## Source extract

CM: Yes, it is more plus.

DAH: Yeah, everybody is a photographer, and like we were talking about in the workshop in Texas, English is a language that everybody speaks but only a few people speak it really really well and I think that is maybe a good parallel. So that is a good segue into what we are doing now with Magnum in Provincetown. Can you explain that one a little bit? I think you have created a potential experience for people to pick up on some of the things you have just talked about. Can you explain the workshops in Provincetown and what it has to offer?

CM: Well, Magnum Days is going to be a photographic gathering in the small town of Provincetown, Massachusetts on Cape Cod. It is going to run from September 15th through the 21st. Bruno Barbey, Larry Towell, Olivia Arthur, and yea you will be doing workshops. Provincetown is a very artistic town, with sixty art galleries. Artists and art are revered here. Magnum is partnering with the Fine Arts Work Center,  a wonderful institution which is supplying us with ten studios and twenty student apartments which we will be using for this workshop. Provincetown is a wonderful place to take pictures. You can walk right out of the Arts Center onto the main street which is always bustling with all kinds of people. It is a seaside town so there is the whole nautical thing, and then there are the beaches, but mainly there is a lot of humanity here and great opportunities for photography. So it offers a great locale for our kind of photography if you are out there looking for a wonderful poetic moment of something happening between people, among people, in an interesting environment. I make my students all work with a wide-angle lens so that they have to get close and fill the frame and have a lot of information in the picture, and I try to teach them how to do that physically with their body, how to go out, find a picture, think about it and think about exactly what they want from this situation and go for it, and be able to get close without ever being seen.

## Listed records
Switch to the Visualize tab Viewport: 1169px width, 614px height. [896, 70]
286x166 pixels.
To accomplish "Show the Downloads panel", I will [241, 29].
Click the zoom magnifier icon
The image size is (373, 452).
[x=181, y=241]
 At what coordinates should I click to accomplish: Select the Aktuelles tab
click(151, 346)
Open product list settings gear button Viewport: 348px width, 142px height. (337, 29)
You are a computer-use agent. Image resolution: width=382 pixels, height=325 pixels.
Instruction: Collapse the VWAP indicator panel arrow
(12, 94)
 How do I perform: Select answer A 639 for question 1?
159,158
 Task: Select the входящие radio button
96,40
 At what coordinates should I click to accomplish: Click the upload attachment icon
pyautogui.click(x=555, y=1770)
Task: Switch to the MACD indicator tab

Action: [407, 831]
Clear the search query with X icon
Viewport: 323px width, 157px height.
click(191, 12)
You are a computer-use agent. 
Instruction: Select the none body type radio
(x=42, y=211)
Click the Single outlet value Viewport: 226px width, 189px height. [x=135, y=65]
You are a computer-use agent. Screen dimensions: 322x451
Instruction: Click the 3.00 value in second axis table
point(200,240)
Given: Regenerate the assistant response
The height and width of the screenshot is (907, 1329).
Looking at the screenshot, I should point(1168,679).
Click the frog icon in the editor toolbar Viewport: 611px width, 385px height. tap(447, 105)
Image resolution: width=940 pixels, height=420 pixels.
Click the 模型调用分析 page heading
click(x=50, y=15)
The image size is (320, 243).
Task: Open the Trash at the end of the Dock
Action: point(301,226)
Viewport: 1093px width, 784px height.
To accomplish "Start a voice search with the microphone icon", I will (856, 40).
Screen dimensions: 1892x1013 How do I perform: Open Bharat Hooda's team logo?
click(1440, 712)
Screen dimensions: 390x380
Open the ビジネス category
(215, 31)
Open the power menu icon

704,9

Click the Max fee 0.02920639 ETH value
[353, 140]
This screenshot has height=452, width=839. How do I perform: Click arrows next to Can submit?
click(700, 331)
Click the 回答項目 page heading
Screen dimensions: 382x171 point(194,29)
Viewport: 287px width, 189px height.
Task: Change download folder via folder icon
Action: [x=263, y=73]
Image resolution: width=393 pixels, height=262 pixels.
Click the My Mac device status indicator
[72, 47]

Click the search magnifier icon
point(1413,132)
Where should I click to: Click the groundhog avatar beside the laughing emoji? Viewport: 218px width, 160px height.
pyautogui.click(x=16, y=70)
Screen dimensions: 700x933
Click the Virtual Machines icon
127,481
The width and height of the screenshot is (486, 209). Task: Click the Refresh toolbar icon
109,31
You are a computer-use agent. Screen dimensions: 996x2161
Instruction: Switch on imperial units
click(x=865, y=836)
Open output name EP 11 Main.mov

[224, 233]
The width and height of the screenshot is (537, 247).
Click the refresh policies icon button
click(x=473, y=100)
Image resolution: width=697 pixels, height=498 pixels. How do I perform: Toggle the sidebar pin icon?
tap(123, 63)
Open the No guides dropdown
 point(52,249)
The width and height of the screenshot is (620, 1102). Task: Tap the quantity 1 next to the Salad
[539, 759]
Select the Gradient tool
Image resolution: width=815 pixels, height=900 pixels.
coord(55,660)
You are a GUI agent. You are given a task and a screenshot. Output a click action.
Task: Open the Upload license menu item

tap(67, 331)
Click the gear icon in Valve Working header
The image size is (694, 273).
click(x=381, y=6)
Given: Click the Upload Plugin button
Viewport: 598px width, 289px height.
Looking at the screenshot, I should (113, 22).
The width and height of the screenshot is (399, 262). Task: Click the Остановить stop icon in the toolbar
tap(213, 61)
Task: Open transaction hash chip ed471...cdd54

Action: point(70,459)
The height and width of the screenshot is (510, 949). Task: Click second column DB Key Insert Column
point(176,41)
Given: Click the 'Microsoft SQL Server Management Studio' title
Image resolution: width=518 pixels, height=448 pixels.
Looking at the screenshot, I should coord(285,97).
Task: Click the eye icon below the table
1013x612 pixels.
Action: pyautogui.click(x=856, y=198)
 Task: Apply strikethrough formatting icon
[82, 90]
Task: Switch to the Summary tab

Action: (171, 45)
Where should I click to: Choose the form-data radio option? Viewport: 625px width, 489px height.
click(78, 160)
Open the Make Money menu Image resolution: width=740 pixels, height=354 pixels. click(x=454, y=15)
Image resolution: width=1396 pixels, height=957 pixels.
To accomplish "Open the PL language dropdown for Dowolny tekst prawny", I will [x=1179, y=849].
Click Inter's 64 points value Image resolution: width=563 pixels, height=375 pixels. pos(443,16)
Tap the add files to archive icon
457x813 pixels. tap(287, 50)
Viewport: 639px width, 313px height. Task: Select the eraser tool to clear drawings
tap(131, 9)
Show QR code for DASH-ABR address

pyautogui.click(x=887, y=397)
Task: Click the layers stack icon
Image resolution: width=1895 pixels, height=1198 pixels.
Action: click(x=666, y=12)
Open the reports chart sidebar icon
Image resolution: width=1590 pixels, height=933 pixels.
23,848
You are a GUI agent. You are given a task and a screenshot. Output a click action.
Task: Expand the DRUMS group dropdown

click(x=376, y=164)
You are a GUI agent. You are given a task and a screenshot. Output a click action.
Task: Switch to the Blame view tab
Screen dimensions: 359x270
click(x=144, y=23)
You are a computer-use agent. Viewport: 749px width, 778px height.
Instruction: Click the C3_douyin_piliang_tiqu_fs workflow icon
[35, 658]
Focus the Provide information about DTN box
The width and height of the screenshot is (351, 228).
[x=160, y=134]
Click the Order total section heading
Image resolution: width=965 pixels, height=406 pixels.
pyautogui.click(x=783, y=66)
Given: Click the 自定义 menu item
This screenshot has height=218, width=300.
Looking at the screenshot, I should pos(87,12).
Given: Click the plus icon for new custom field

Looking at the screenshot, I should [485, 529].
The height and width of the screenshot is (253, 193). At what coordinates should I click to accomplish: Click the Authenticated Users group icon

## Things to do
#1 Answer these from the interview excerpt, one line each:
(a) On what dates does Magnum Days run?
(b) How many art galleries does Provincetown have?
(c) What kind of lens must the students work with?
#2 Output the entries as a Markdown table with columns Row and Line, numbering each non-blank line and leaving blank lines out. Begin at the line of the entries that has "Show QR code for DASH-ABR address" and stop after the line that has "Looking at the screenshot, I should [485, 529].".

## Responses for each task
#1
(a) September 15th through the 21st.
(b) Sixty.
(c) A wide-angle lens.

#2
| Row | Line |
|---|---|
| 1 | Show QR code for DASH-ABR address |
| 2 | pyautogui.click(x=887, y=397) |
| 3 | Task: Click the layers stack icon |
| 4 | Image resolution: width=1895 pixels, height=1198 pixels. |
| 5 | Action: click(x=666, y=12) |
| 6 | Open the reports chart sidebar icon |
| 7 | Image resolution: width=1590 pixels, height=933 pixels. |
| 8 | 23,848 |
| 9 | You are a GUI agent. You are given a task and a screenshot. Output a click action. |
| 10 | Task: Expand the DRUMS group dropdown |
| 11 | click(x=376, y=164) |
| 12 | You are a GUI agent. You are given a task and a screenshot. Output a click action. |
| 13 | Task: Switch to the Blame view tab |
| 14 | Screen dimensions: 359x270 |
| 15 | click(x=144, y=23) |
| 16 | You are a computer-use agent. Viewport: 749px width, 778px height. |
| 17 | Instruction: Click the C3_douyin_piliang_tiqu_fs workflow icon |
| 18 | [35, 658] |
| 19 | Focus the Provide information about DTN box |
| 20 | The width and height of the screenshot is (351, 228). |
| 21 | [x=160, y=134] |
| 22 | Click the Order total section heading |
| 23 | Image resolution: width=965 pixels, height=406 pixels. |
| 24 | pyautogui.click(x=783, y=66) |
| 25 | Given: Click the 自定义 menu item |
| 26 | This screenshot has height=218, width=300. |
| 27 | Looking at the screenshot, I should pos(87,12). |
| 28 | Given: Click the plus icon for new custom field |
| 29 | Looking at the screenshot, I should [485, 529]. |